Material supplied:

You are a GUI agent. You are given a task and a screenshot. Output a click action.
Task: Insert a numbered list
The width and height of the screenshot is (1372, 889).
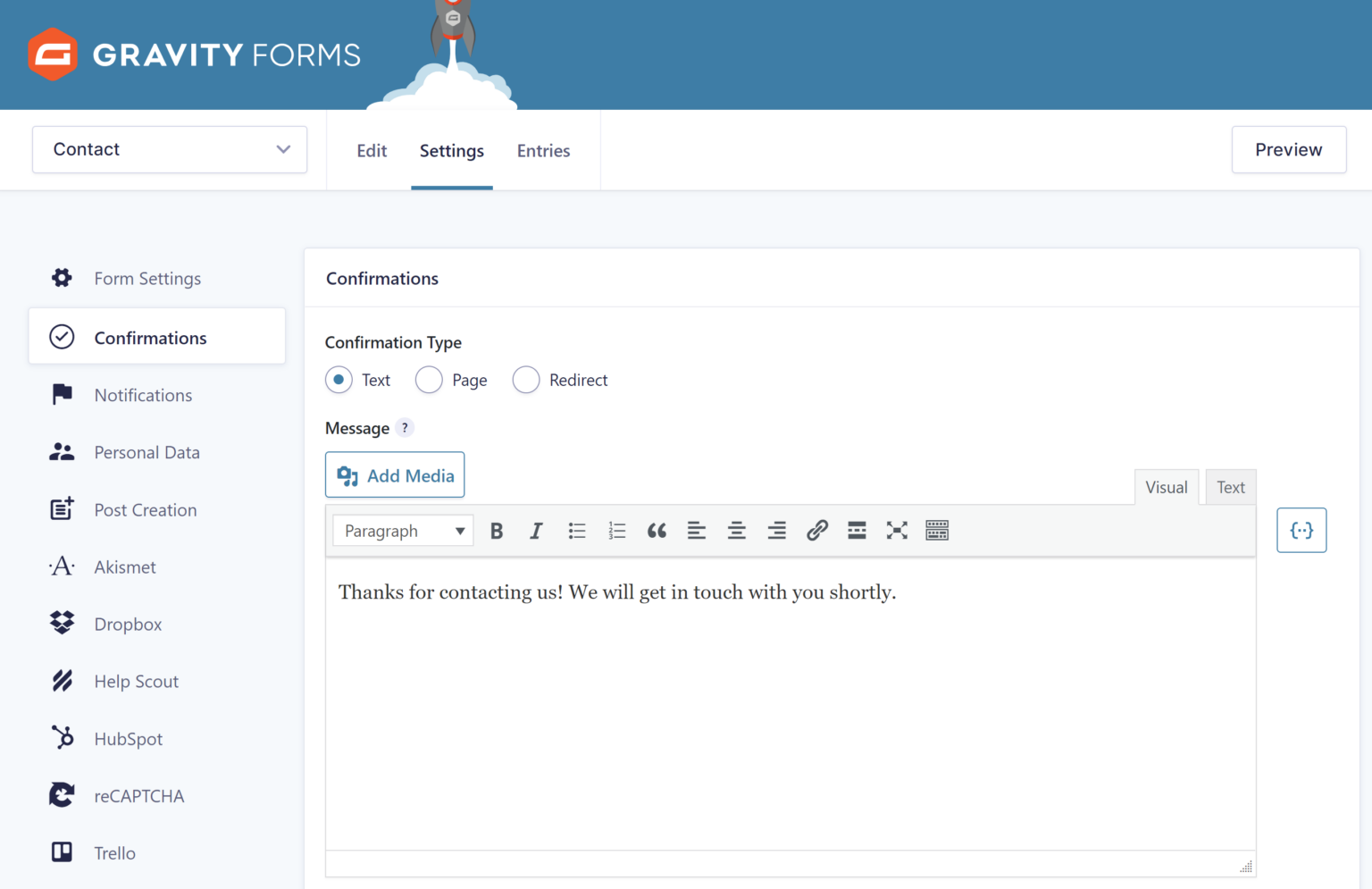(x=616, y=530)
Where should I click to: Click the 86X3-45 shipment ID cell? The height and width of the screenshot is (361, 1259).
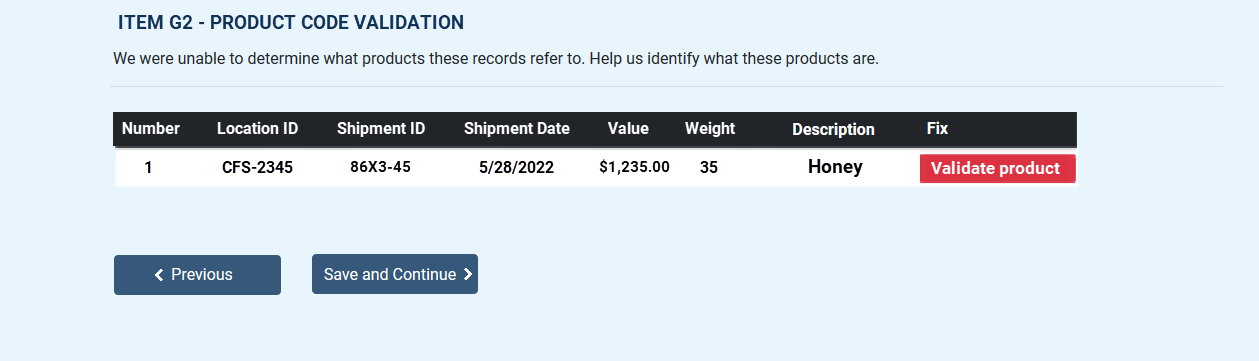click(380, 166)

Task to carry out: Write out the lines that run from the line containing "Where should I" to the end of the entries, inclusive, exactly as written. Skip every picture.

Solution to the problem:
Where should I click to: Click the 86X3-45 shipment ID cell? The height and width of the screenshot is (361, 1259).
click(380, 166)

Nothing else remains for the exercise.